((
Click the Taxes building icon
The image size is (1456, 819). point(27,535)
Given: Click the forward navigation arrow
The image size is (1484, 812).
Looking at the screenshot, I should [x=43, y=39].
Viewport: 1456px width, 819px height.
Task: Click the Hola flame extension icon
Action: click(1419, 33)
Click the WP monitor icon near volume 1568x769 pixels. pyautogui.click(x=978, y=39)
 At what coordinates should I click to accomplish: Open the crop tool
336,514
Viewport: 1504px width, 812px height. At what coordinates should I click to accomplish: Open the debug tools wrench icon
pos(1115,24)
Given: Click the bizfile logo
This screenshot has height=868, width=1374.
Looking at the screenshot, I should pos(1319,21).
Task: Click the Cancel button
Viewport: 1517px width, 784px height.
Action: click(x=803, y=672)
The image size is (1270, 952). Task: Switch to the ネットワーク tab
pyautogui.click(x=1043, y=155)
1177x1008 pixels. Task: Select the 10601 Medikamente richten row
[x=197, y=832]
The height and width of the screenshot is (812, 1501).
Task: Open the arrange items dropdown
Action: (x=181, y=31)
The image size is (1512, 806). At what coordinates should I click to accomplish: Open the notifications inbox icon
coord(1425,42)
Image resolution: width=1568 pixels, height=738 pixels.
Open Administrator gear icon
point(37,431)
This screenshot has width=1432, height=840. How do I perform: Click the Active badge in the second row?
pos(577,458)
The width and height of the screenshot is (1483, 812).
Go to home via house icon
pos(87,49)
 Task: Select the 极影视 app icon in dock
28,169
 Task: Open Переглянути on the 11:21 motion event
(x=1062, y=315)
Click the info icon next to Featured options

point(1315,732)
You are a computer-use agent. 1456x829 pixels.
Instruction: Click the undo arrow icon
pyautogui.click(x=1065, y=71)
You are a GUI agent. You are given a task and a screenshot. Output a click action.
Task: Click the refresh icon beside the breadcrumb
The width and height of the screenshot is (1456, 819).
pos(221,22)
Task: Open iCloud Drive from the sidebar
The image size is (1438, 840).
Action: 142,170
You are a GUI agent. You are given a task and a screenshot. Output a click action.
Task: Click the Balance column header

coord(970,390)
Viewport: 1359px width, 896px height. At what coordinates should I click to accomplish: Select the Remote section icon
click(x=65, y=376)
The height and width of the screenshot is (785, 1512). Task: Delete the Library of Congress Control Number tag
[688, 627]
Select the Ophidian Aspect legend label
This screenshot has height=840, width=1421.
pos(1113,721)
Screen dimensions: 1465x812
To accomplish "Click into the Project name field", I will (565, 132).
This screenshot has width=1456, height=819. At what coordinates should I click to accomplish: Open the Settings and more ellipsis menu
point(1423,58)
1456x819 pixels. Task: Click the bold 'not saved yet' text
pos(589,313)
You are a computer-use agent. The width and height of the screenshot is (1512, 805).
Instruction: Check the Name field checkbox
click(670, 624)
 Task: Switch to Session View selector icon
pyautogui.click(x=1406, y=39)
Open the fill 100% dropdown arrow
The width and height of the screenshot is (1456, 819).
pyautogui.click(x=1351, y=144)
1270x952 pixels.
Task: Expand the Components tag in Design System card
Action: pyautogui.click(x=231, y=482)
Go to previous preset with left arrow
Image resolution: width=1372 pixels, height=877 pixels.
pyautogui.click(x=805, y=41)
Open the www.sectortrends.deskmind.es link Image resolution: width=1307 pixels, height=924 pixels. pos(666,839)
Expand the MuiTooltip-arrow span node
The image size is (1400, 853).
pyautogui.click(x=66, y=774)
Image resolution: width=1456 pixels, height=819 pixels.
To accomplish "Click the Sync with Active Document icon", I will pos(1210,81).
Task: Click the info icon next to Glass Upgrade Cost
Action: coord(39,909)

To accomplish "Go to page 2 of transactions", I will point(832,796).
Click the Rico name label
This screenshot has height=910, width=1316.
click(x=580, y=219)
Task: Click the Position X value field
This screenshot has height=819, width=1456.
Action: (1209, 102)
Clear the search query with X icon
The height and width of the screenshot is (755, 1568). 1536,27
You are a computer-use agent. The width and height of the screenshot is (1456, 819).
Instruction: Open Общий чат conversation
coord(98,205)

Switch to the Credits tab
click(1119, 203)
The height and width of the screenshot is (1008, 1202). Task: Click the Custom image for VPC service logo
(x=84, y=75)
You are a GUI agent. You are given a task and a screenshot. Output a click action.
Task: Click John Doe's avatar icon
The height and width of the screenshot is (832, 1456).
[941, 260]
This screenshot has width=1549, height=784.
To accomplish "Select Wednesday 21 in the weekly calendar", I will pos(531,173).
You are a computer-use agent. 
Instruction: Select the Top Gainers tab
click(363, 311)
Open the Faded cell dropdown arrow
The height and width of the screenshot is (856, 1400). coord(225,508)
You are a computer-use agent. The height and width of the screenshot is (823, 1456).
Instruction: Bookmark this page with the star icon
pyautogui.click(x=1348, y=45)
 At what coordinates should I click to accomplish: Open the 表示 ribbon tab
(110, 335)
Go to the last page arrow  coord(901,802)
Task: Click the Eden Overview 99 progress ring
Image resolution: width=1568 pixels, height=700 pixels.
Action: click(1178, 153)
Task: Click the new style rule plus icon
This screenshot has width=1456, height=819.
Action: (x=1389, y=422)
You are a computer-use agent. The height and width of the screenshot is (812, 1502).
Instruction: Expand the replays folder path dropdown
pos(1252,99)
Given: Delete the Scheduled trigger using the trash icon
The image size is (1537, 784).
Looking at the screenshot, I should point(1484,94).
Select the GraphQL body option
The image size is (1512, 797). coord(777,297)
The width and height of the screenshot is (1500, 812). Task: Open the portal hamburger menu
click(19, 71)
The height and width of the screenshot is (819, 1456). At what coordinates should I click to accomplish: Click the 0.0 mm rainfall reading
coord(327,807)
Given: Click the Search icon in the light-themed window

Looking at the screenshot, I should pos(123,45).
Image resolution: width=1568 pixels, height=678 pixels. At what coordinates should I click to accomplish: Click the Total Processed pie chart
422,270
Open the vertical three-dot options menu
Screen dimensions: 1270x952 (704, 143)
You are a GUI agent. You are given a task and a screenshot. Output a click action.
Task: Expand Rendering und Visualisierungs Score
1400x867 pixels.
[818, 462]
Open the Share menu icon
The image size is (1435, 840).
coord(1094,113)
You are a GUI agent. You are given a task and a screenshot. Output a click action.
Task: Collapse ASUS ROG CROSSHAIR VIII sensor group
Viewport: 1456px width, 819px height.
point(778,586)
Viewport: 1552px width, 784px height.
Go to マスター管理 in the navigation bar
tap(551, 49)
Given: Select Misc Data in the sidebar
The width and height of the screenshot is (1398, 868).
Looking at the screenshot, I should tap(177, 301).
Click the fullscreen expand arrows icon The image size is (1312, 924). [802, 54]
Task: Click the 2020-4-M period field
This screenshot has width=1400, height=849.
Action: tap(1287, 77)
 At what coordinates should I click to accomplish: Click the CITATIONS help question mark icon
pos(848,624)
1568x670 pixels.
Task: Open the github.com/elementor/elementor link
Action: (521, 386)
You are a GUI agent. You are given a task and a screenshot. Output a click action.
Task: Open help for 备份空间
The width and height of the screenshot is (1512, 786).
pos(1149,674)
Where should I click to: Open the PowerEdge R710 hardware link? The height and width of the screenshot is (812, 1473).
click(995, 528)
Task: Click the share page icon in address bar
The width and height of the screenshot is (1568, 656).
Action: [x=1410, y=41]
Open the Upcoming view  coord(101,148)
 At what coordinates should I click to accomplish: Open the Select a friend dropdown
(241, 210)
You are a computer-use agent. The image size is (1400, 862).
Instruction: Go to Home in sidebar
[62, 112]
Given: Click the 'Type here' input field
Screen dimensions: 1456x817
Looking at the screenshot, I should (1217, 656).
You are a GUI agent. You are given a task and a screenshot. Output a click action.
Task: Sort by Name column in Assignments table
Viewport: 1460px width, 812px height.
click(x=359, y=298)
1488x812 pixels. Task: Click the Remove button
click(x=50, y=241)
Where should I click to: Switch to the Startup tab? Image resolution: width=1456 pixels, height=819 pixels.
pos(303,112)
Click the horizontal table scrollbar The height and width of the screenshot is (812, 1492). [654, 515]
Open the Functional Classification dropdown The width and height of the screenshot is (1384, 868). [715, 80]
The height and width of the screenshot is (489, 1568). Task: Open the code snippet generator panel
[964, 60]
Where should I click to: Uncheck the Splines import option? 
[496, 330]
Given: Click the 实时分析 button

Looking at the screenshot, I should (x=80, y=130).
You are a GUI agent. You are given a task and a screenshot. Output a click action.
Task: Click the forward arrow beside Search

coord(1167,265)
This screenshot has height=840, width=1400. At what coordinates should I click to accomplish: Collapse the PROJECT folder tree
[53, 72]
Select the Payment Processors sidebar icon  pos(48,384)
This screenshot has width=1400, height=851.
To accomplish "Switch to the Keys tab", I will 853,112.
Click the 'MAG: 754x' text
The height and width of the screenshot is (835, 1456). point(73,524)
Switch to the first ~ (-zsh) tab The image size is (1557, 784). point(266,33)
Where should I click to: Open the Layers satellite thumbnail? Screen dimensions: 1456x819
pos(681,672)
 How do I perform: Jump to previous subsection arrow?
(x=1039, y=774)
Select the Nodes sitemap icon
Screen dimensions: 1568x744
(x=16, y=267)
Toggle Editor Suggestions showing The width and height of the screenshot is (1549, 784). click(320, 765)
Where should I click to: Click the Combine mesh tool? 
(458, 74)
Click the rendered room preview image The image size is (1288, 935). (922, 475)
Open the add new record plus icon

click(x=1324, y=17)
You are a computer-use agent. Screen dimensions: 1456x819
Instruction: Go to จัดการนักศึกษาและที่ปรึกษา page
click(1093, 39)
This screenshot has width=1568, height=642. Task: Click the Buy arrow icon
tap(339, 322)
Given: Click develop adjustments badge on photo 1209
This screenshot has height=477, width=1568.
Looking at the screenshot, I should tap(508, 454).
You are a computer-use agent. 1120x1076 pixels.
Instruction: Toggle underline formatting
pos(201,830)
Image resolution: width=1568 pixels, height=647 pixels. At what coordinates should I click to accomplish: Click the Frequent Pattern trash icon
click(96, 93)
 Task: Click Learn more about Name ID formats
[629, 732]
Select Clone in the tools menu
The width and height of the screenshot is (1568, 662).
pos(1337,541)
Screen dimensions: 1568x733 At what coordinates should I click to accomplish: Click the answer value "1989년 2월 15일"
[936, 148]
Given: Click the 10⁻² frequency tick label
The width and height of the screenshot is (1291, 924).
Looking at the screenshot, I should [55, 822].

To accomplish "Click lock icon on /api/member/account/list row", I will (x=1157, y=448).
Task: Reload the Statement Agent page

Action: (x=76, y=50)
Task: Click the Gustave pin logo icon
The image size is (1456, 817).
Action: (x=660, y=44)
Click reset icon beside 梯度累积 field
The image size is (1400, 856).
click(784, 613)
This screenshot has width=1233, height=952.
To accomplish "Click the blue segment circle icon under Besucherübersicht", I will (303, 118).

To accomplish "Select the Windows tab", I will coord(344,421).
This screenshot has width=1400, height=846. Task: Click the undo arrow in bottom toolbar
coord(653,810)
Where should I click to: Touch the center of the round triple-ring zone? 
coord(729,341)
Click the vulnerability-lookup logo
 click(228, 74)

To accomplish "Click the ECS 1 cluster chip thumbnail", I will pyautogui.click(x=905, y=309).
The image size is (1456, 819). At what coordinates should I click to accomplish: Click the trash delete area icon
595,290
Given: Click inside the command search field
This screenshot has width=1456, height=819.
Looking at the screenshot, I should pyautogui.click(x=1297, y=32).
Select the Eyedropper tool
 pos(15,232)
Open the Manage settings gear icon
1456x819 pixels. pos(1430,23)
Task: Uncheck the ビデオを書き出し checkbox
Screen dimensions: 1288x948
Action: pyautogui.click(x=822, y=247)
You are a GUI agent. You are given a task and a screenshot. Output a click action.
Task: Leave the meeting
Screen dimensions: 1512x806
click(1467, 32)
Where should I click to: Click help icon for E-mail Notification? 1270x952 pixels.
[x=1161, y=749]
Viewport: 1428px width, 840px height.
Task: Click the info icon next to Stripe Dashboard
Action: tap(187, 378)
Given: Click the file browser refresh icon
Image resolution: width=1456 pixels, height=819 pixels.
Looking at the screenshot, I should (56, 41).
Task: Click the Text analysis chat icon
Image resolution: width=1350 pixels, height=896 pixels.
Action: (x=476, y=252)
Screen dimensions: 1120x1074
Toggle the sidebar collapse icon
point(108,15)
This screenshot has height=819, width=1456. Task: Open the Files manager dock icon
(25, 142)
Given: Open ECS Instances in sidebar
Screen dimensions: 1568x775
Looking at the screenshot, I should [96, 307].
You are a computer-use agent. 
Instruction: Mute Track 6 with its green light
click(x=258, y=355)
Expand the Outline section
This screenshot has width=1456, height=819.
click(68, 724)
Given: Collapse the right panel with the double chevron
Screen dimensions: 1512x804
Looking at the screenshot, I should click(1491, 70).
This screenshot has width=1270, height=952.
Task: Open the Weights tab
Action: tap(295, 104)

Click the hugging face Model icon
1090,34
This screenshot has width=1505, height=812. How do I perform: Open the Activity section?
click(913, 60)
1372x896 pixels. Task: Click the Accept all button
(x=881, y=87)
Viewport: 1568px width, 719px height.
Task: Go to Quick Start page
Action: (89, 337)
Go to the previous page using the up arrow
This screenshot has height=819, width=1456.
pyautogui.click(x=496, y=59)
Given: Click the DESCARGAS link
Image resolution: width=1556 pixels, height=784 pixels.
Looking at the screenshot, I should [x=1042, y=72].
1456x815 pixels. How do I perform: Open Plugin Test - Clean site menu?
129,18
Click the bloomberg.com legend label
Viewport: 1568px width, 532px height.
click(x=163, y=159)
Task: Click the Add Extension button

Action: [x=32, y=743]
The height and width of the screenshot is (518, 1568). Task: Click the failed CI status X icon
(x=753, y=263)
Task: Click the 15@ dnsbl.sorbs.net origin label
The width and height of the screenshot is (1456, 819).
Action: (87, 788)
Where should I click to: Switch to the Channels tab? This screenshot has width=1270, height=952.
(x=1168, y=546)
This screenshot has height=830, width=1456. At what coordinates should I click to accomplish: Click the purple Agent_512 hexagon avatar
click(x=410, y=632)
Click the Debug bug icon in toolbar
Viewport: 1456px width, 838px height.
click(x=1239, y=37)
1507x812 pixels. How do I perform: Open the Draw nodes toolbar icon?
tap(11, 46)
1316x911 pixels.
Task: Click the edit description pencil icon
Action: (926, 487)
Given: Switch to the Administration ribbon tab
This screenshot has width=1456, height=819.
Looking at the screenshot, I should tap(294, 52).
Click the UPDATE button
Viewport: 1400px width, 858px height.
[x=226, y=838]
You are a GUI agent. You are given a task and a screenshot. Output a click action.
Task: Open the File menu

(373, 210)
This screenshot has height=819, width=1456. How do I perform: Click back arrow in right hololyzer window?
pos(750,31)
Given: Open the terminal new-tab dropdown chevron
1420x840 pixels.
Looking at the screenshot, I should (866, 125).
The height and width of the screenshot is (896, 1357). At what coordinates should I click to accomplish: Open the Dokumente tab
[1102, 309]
))
__WHAT YOU ARE ASKED TO DO__: Scan the records above for the string "table", then copy each line where it turns up.

__ANSWER TO THE PROBLEM__:
Task: Sort by Name column in Assignments table
Click the horizontal table scrollbar The height and width of the screenshot is (812, 1492). [654, 515]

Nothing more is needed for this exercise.